Introducing HPC to new PhD students

Will Furnass
22 September 2020 13:00

Two challenges PhD students encounter are:

  • Knowing what up-skilling to do when you start
  • Not being aware of better ways of doing things or feeling you have the time to up-skill once you’ve gotten very busy

To help address the above for a particular case I spoke with a new cohort of PhD students today (from the Speech and Language Technologies Centre for Doctoral Training) to explain what high-performance computing (HPC) is and why they might care.

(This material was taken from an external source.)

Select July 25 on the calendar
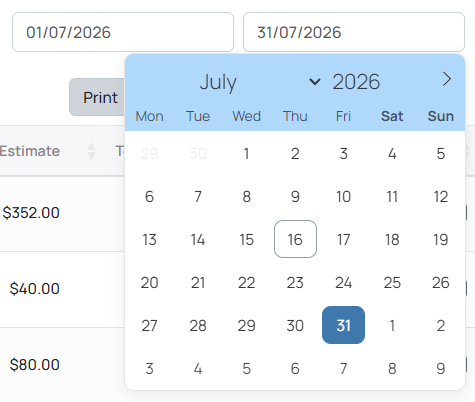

The hope is that they will now be able to include HPC in their training plans once they recognise problems that HPC might be well-suited to helping with.

The talk covered:

  • Pros and cons of HPC vs personal laptops/desktops
  • Local HPC resources
  • General HPC architectures
  • Jupyter as an alternative interface to HPC
  • Transferring and storing data
  • Running jobs:
    • Requesting resources
    • Batch jobs vs interactive use
    • Job management
  • Estimating required resources
  • Accessing/installing research software
  • Optimisation/parallelisation (various options)
  • Other HPC systems/environments with more resources
  • Getting help
  • Local community resources (e.g. mailing lists, talks, workshops)
  • Info about the RSE team.

The slides include lots of detail I didn’t cover ‘in person’ but told the students they could explore if interested/a need arises.